MEIO AMBIENTE

Crédito bancário para atividades sustentáveis ainda engatinha no Brasil

Empréstimos do sistema financeiro para atividades sustentáveis dobraram de 2013 para 2019, porém, mais da metade dos recursos vai para empreendimentos poluentes. BC e Febraban reconhecem a necessidade de reduzir riscos climáticos

Simone Kafruni
postado em 22/10/2020 06:00
 (crédito: Arthur Menescal/Esp. CB/D.A Press)
(crédito: Arthur Menescal/Esp. CB/D.A Press)

Os empréstimos bancários corporativos para iniciativas sustentáveis dobraram desde 2013, de 11% para 22% do total, em 2019. No entanto, precisam avançar mais. Isso porque mais da metade do crédito concedido a empresas foi para investimentos em atividades de risco às mudanças climáticas. A afirmação foi feita pelo ex-presidente da Federação Brasileira de Bancos (Febraban) Murilo Portugal, durante o evento “Rumo a um sistema bancário mais verde: o caso do Brasil”, promovido pela entidade em parceria com o Banco Central (BC) e o Bank for International Settlements (BIS).

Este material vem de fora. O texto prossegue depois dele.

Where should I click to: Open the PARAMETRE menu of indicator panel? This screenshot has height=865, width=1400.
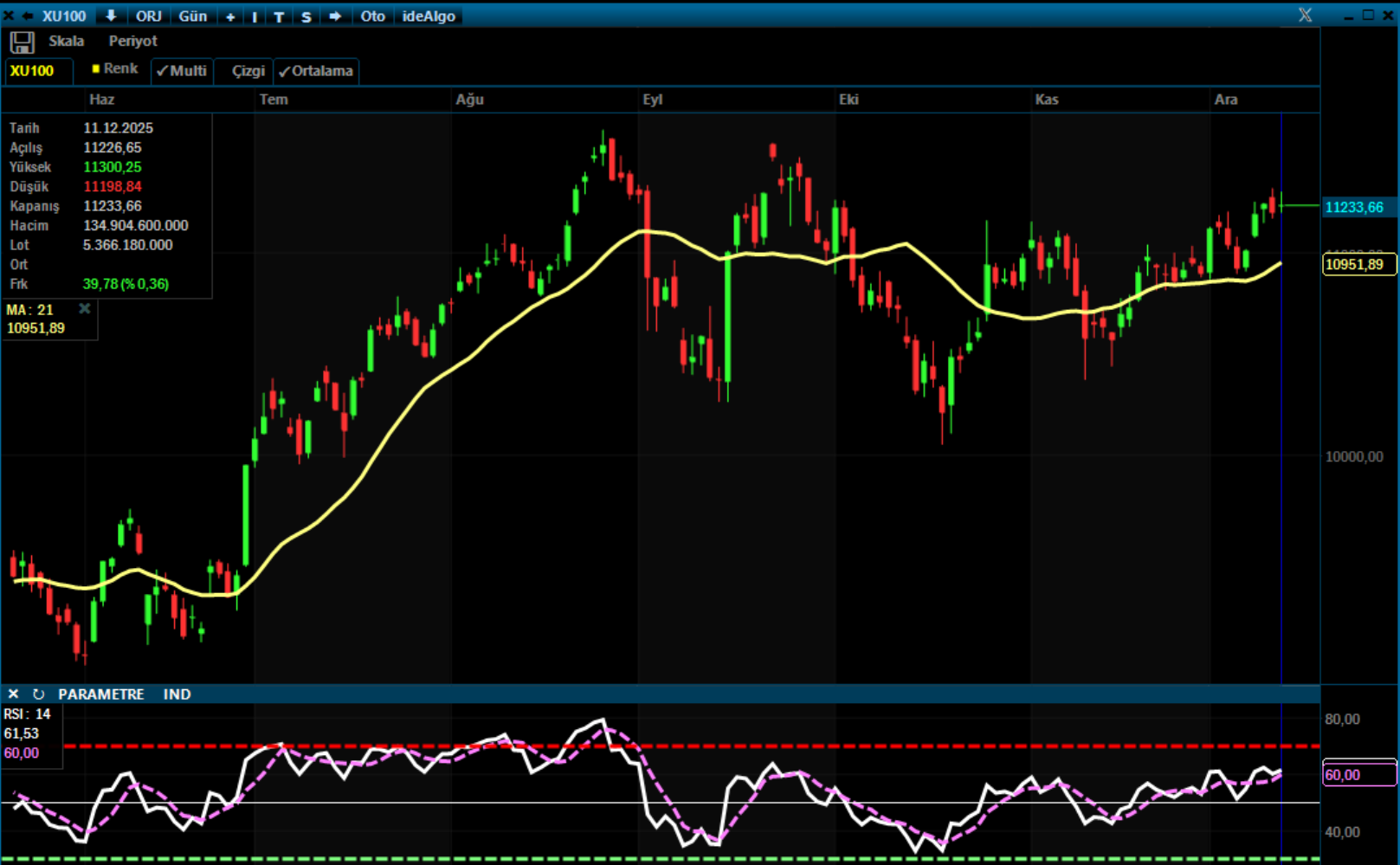click(x=100, y=694)
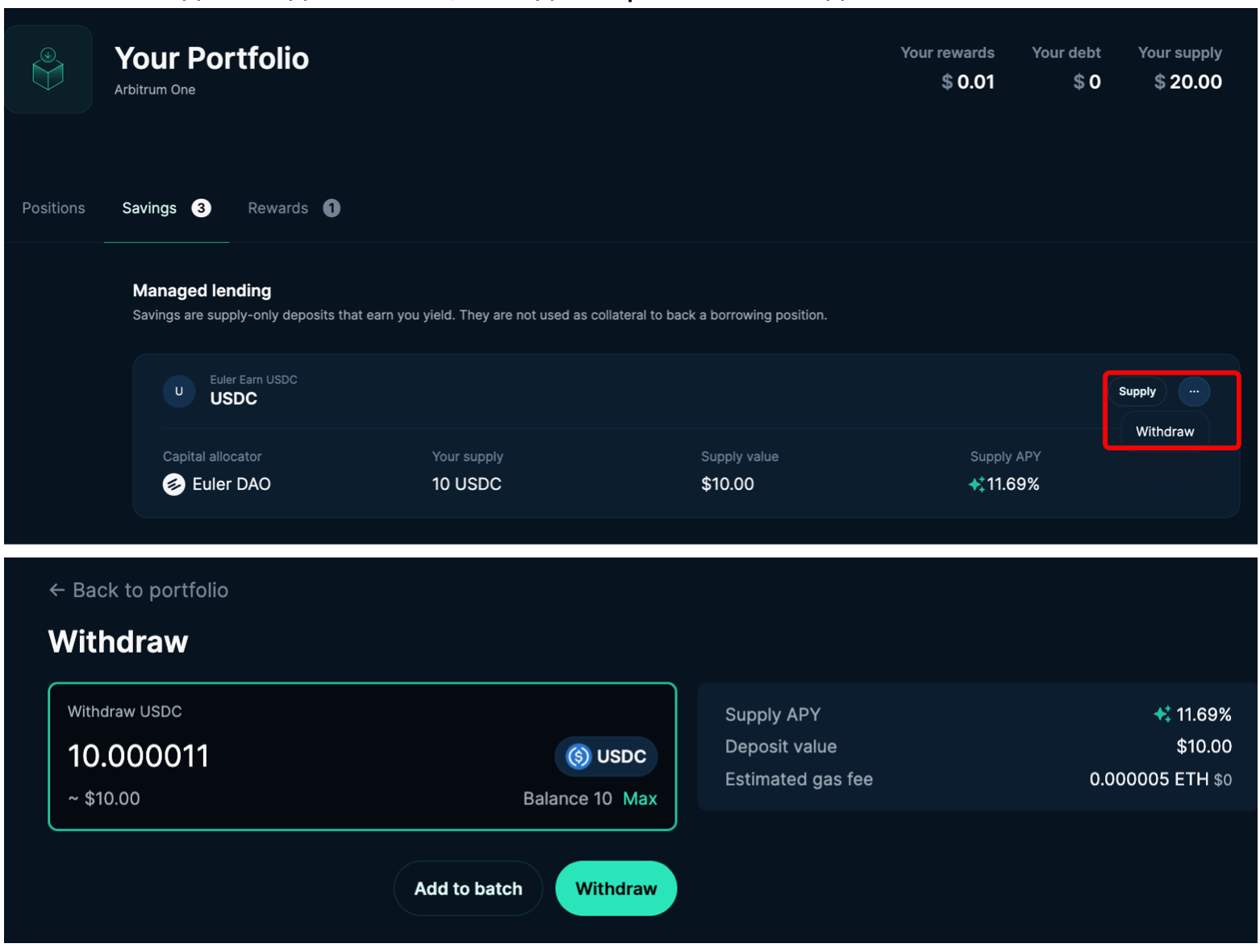
Task: Click the portfolio cube icon
Action: [48, 69]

Segundo Portugal, desde 2013, a Febraban começou a medir a proporção dos empréstimos bancários com relação a atividades ambientais das empresas. A média anual passou de 11,6% para 27,6% em 2017, depois caiu para 20,8% em 2018, e se fixou em 22% no ano passado. “O que não é medido não é administrado direito”, justificou. Os dados apontam, no entanto, que 53% dos empréstimos são expostos às mudanças climáticas. “Temos que examinar as oportunidades e obstáculos na expansão no financiamento verde”, disse ele.

A diretora de Assuntos Internacionais e de Gestão de Riscos Corporativos do BC, Fernanda Nechio, explicou que a autoridade monetária já tem testes de estresse relacionados a riscos climáticos, que serão aprimorados nos próximos meses. “A economia verde entrou na nossa agenda em setembro. Já temos outros pilares, como educação financeira, diversificação de ativos, que conversam entre si e com sustentabilidade. São integrados”, disse.

O objetivo de incluir o pilar sustentabilidade, acrescentou Fernanda, é garantir solidez ao sistema bancário. “Choques climáticos afetam preços relativos, portanto afetam política monetária. Eventos extremos põem em risco o sistema financeiro nacional”, justificou.

Isaac Sidney, presidente da Febraban, ressaltou que a pandemia mostrou a vulnerabilidade da economia aos fatores naturais. “Deixou claro que devemos ter atitudes positivas em relação à natureza. O setor bancário sempre esteve atento à necessidade do desenvolvimento sustentável. Mas temos como avançar mais rapidamente, tanto na gestão de riscos socioambientais, quanto na promoção de oportunidades mais alinhadas com a conjuntura internacional”, assinalou Sidney.